VALÈNCIA. No quisiera pecar de un optimismo vertiginoso porque el Valencia sigue estando en uña manos que comprometen seriamente su supervivencia pero… lo ocurrido en la última semana me resulta esperanzador. La avalancha humana que tomó los aledaños de Mestalla el sábado pasado reclamando dignidad, la unánime protesta en el minuto 19 en el encuentro ante el Elche y algún que otro detalle de la vergonzante Junta de Accionistas del pasado jueves, supone un giro de tuerca hacia el abandono definitivo de la resignación en la que se había instalado el valencianismo.
Las movilizaciones callejeras, con el fútbol como trasfondo, no suelen ser muy numerosas salvo que de celebrar un título se trate y, sin embargo, la del sábado pasado en Valencia no sólo fue multitudinaria sino que, además, escenificó la consolidación de un frente común ante una tiranía que, como todas las tiranías, se endurece conforme se va acercando a su fin. Nada une más que un enemigo común y, aunque hemos tardado bastante, la gran mayoría del valencianismo ha identificado al enemigo poniéndole nombre y apellidos. Salvo el pequeño Presidente de la pequeña asociación del pequeño accionista y algún advenedizo más que conforman una suerte de corte colaboracionista a imagen y semejanza de aquellos “King’s Friends” que abrazaban al Rey Jorge III contra los colonos que luchaban por la independencia de EEUU, todos tenemos claro que el enemigo del Valencia CF se llama Peter Lim y , por delegación, el indigno presidente que tiene instalado en Valencia ejerciendo un Virreinato de opereta. Pero la matrícula está tomada y, aunque persistan en la demolición del Club, el cerco social está establecido y su ataque constante a la fibra sensible valencianista no hace sino endurecer la piel y juntar las filas.
Toca perseverar en la protesta y toca acabar de consolidar ese ‘minuto 19’. Porque esa magnífica idea de Libertad VCF es la expresión gráfica del rechazo y la deslegitimación moral de quien se sienta en el palco, de sus acólitos vividores y de su amo. Por una parte, Murthy y su séquito lo padecen ‘en directo’ en cada partido y , por otra, aunque el presidente de La Liga obligue a la televisión oficial a que ‘mire hacia otro lado’ cuando Mestalla se convierte en un mar amarillo de carteles contra Lim, no va a poder confiscar las decenas de miles de teléfonos móviles que, domingo tras domingo, inmortalizan la revuelta y la viralizan en las redes sociales. En cuanto más imágenes sean compartidas y más medios internacionales sean etiquetados, más permeable será el amo a un clamor que, por bien del Valencia CF, no debe cejar.

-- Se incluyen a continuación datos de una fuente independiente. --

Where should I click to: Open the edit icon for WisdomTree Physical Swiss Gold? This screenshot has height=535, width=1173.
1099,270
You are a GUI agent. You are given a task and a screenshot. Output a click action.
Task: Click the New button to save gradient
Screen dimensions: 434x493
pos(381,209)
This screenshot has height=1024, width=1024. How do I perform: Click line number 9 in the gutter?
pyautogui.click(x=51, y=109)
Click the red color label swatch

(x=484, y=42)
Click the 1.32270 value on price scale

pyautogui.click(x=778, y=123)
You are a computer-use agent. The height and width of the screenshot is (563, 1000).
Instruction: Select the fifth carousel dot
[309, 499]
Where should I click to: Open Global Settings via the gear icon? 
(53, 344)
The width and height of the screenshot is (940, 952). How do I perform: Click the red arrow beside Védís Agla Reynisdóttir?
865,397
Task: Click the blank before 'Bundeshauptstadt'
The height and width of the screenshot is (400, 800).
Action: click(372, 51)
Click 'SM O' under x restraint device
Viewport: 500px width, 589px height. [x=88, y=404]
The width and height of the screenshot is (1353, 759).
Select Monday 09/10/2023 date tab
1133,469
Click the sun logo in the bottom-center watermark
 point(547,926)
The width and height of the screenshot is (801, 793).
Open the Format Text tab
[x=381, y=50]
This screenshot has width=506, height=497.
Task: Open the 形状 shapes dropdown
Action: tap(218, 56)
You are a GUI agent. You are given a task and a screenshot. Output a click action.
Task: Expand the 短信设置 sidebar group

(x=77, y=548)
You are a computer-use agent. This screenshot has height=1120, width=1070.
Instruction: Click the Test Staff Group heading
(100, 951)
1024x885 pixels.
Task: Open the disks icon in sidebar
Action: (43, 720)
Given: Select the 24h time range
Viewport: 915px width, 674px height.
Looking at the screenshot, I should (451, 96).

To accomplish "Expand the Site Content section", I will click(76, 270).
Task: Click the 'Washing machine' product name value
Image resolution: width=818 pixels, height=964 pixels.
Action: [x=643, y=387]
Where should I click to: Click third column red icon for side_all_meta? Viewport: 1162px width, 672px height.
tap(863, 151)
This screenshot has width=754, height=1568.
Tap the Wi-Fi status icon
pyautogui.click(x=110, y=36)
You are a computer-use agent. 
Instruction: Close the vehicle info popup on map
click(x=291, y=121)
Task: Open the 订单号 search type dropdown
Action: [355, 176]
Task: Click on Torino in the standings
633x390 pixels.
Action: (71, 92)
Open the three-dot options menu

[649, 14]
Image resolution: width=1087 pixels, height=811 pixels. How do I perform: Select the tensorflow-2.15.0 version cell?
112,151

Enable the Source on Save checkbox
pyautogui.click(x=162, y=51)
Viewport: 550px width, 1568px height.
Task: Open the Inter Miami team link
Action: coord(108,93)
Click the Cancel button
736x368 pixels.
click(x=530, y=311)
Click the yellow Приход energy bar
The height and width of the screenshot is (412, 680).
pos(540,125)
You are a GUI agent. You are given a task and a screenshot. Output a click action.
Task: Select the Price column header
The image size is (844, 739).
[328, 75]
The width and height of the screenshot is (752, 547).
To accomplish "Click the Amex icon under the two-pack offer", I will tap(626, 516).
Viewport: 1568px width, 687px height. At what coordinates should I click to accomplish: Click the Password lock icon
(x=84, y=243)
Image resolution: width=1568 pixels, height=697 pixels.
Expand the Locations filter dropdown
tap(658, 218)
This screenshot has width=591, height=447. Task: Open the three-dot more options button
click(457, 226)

El indigno presidente justificó la manifestación de mayo achacándola al enfado por los malos resultados del equipo y el jueves, en la Junta General, alguien le escribió que la protesta está en el ADN del aficionado valencianista. Seguramente quien se lo escribió no le dijo -no debe atreverse a hacerlo- que el valencianismo, como cualquier grupo adscrito a un sentimiento de pertenencia profundo y generacionalmente transmisible, lo que hace siempre -por instinto- es unirse y protegerse contra el agresor externo. Y que él, aunque maneje circunstancialmente los resortes de la entidad, representa el papel de agresor externo. Ni es valencianista, ni alberga ningún sentimiento por el Valencia CF que vaya más allá del importante salario que percibe y de la vida que se pega en la mejor ciudad del mundo a costa de una institución que, por mucho que lo intente, no va a poder destruir.
Para cualquiera de los presidentes que han pasado por el Valencia, con independencia de su eficacia, ha sido un orgullo representar al Club en cualquier lugar y, sin embargo, él tiene que reducir una Junta General a la mínima expresión, amenazar con su ejército de abogados caros a quien ose divulgar información sobre la Junta y entrar por la puerta de atrás envuelto en sombras. Se ríe porque le adorna la dantesca prepotencia del tirano de tercera división y desafía con sus risotadas a los accionistas desde su cómodo estrado mientras ellos defienden la entidad durante cinco horas sentados la incómoda silla plegable que les ha preparado con la intención de empequeñecerlos. Pero eso no hace sino acentuar su patética soledad. El pequeño… es él.